*Description of the task:* Which lines in the records below contain the word "computer"? Copy each one.

*** Opening of Data provided ***

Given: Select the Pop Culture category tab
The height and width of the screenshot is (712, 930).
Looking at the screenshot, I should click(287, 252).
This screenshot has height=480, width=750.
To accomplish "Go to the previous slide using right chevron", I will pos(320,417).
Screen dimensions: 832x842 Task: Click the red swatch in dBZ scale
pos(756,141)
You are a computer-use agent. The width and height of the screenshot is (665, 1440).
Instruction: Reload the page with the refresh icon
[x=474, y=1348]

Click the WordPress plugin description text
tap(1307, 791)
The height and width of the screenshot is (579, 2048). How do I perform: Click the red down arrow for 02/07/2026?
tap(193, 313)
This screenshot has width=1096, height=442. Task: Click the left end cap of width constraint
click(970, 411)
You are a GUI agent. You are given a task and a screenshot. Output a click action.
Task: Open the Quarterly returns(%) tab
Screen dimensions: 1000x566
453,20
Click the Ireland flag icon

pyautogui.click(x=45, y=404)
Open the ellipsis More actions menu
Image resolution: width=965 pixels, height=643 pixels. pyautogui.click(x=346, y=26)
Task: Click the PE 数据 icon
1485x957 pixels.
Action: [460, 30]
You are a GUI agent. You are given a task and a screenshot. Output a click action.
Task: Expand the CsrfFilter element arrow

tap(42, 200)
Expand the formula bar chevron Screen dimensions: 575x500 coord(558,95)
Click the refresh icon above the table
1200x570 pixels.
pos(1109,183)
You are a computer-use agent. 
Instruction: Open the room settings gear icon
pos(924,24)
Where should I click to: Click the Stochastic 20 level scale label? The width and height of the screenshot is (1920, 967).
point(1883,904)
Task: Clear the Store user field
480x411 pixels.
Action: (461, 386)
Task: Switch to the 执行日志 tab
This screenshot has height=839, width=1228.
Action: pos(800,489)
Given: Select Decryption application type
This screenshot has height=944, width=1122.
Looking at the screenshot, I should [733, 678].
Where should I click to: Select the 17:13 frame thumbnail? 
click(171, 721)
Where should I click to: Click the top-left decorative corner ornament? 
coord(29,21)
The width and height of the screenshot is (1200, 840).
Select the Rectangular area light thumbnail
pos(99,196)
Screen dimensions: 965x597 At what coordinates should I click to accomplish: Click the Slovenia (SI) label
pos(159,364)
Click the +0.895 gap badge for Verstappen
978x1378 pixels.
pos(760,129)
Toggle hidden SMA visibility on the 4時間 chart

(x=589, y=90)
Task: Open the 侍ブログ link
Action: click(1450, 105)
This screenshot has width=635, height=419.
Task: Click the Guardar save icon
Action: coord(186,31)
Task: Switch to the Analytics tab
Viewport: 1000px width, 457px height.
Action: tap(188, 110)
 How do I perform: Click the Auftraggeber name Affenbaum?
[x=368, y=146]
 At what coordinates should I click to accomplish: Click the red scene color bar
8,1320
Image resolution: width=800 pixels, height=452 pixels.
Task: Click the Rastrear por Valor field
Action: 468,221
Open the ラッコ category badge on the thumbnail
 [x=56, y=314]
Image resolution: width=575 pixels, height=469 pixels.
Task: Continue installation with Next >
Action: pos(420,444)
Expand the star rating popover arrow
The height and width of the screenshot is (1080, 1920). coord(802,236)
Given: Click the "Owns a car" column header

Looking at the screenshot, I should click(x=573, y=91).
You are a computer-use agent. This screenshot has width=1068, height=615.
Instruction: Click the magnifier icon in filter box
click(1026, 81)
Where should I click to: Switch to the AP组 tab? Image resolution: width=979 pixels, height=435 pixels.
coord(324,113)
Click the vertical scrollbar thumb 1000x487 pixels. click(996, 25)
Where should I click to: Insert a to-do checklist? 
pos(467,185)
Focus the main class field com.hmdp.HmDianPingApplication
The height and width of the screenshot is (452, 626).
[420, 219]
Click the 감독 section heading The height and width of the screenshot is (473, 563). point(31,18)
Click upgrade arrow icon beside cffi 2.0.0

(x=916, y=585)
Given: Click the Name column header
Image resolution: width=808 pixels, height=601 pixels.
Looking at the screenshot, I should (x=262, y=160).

*** Close of Data provided ***

*Response below:*
You are a computer-use agent. The width and height of the screenshot is (665, 1440).
You are a computer-use agent. 
You are a computer-use agent. This screenshot has width=1068, height=615.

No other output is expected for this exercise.